3. In its teaching, this sixth word ascends to the heights, to the mysterious and ineffable relationships of the Godhead—which are the inner reality

and meaning of all morality and religion—and it descends to the depths, to the lowliest details of the most commonplace life.

All work, for the Christian, is raised to the level, to the dignity of sacrifice. Once and for all we must rid ourselves of that idea which has wrought so much mischief, that sacrifice necessarily connotes pain, loss, death. Essentially our sacrifice is what essentially Christ’s sacrifice was, the joyous dedication of the will to God, the Source and Light of all our being.

The daily round, the common task,
Will furnish all we need to ask.

All work is sacred, or may be so, if we will. For all work has been consecrated for evermore by the perfect obedience, that is, the perfect sacrifice of the Son of man, the Head of our race. There is no task which any Christian, anywhere, can be called upon to do, which cannot be made part of that joyous service, that glad sacrifice, which, in union with that of Jesus Christ our Lord, we, one with Him in sacramental union, “offer and present” to the Father.

VIII
THE SEVENTH WORD

“Father, into Thy hands I commend My spirit.” St. Luke xxiii. 46.
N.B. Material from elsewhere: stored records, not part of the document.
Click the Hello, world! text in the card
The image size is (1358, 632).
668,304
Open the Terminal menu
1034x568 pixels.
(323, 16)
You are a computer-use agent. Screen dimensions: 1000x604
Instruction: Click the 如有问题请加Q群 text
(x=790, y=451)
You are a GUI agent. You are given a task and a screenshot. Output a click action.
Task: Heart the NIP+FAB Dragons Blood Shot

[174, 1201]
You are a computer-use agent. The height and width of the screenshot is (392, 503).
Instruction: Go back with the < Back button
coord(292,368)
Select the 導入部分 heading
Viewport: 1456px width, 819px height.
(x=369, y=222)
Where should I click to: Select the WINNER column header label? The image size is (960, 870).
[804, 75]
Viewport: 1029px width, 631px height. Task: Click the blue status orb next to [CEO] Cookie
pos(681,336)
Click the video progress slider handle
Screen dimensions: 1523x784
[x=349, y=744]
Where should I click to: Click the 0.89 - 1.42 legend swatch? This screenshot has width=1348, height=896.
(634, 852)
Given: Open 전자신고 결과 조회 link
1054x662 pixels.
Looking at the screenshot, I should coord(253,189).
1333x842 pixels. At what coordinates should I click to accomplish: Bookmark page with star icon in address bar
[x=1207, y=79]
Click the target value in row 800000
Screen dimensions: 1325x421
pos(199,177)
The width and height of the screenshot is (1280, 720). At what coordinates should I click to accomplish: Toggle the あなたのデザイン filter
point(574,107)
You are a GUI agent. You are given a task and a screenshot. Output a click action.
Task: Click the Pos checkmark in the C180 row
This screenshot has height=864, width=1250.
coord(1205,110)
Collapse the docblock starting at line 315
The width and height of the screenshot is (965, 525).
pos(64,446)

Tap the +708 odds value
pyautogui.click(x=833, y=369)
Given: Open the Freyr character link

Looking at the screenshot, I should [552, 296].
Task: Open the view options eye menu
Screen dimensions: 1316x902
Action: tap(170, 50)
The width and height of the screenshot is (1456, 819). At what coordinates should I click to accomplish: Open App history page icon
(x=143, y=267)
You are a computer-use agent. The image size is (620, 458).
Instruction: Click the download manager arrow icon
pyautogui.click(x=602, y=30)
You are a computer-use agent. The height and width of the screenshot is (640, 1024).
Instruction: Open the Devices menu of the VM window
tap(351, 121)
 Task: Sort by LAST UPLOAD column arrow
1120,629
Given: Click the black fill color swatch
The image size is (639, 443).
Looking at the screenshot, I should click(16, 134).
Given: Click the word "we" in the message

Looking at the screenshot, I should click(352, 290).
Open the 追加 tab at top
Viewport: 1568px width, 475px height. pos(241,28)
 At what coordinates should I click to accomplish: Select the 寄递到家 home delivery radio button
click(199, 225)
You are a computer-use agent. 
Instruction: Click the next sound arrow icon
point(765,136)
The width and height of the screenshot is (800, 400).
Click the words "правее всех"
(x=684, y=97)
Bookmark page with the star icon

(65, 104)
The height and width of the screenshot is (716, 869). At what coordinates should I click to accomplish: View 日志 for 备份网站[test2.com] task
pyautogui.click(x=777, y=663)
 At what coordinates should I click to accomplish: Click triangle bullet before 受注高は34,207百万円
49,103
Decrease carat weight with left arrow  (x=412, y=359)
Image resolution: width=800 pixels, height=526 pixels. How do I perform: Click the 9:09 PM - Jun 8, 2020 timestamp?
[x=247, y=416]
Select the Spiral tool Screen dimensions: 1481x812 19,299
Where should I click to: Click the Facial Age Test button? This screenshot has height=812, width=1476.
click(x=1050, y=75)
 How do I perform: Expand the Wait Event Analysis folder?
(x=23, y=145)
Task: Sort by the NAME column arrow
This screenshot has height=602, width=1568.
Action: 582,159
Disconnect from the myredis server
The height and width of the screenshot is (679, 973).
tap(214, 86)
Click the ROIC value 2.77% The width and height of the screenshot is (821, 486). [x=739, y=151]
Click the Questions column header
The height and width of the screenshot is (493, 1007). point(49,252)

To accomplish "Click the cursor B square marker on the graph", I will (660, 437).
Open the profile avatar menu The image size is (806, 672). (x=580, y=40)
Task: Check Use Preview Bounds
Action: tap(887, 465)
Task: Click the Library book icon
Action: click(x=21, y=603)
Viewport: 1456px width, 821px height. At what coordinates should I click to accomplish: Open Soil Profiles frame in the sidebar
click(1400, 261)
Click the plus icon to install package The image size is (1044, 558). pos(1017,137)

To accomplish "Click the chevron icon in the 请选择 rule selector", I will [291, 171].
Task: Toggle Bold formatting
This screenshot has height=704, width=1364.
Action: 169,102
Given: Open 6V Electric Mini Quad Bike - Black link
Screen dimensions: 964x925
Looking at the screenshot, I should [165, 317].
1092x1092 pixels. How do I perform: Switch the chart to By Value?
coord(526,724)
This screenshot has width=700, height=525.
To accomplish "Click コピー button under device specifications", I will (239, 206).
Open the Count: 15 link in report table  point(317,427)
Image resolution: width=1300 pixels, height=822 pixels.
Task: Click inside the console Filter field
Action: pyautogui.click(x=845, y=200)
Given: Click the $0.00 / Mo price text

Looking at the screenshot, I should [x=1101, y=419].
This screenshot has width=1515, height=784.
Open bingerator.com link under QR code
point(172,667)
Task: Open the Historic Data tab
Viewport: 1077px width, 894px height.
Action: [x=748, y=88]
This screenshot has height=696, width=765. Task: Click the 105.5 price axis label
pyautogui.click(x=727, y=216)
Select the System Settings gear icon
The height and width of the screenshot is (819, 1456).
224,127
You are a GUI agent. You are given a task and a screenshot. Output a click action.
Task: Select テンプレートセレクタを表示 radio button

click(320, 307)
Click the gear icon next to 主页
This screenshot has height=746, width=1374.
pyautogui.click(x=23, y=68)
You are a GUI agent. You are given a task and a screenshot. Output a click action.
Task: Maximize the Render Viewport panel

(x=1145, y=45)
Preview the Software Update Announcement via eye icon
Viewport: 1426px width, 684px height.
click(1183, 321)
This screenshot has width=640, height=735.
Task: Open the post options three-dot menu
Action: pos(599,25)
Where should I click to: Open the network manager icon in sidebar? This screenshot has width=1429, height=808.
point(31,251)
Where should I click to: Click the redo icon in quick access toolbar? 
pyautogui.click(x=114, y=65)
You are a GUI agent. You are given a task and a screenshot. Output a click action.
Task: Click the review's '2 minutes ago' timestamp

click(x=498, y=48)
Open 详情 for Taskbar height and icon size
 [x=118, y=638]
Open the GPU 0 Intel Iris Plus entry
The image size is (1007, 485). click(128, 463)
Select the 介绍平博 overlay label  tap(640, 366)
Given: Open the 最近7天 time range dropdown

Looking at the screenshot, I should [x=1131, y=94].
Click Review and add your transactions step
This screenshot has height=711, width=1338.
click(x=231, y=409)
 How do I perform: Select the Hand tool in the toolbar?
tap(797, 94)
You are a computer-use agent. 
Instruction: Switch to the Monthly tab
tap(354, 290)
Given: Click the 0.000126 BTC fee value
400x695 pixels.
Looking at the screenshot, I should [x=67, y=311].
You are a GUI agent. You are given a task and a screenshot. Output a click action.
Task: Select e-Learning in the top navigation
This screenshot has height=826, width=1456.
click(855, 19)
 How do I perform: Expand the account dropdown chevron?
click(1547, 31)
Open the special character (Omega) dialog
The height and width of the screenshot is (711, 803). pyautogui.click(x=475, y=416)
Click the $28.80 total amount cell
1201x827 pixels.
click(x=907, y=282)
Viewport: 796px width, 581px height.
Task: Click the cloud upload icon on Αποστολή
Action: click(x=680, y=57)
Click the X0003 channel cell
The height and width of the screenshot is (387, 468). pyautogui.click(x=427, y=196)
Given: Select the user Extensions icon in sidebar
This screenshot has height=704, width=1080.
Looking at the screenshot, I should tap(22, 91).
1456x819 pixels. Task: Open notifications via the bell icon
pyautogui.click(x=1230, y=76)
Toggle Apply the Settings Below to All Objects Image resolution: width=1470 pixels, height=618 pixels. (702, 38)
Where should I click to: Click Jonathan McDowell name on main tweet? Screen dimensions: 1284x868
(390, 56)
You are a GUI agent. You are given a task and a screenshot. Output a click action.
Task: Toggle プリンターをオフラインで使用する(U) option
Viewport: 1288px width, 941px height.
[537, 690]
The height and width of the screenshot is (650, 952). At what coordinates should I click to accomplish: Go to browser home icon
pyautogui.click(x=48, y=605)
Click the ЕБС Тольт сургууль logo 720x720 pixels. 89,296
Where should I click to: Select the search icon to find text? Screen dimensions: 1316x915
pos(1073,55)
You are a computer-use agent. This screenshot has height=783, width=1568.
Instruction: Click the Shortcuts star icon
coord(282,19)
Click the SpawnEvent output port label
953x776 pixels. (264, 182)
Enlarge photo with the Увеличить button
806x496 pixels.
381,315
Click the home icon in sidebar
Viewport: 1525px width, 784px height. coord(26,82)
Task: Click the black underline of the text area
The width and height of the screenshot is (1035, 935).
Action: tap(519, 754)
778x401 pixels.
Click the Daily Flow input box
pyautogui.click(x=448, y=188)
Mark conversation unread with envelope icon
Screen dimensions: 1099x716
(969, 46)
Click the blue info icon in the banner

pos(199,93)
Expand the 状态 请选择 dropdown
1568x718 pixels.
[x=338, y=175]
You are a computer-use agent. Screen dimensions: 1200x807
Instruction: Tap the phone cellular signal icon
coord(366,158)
The consummation of sacrifice, the union of the human will with the Divine, leads to the perfect rest in God.

1. We have tried to deal with the Seven Words as constituting a revelation of the Divine Sonship of humanity. From this point of view it is significant that the first and the last begin, like the Lord’s Prayer, with a direct address to the Father.

The service of the Christian man is that of a son in his father’s house, of a free man, not of a slave. The Fatherhood of God is the very key-note of the Christian view of life and of death. In both alike we are the objects of the Father’s individual care and love; in both we bear the supreme dignity of “the sons of the Most High.”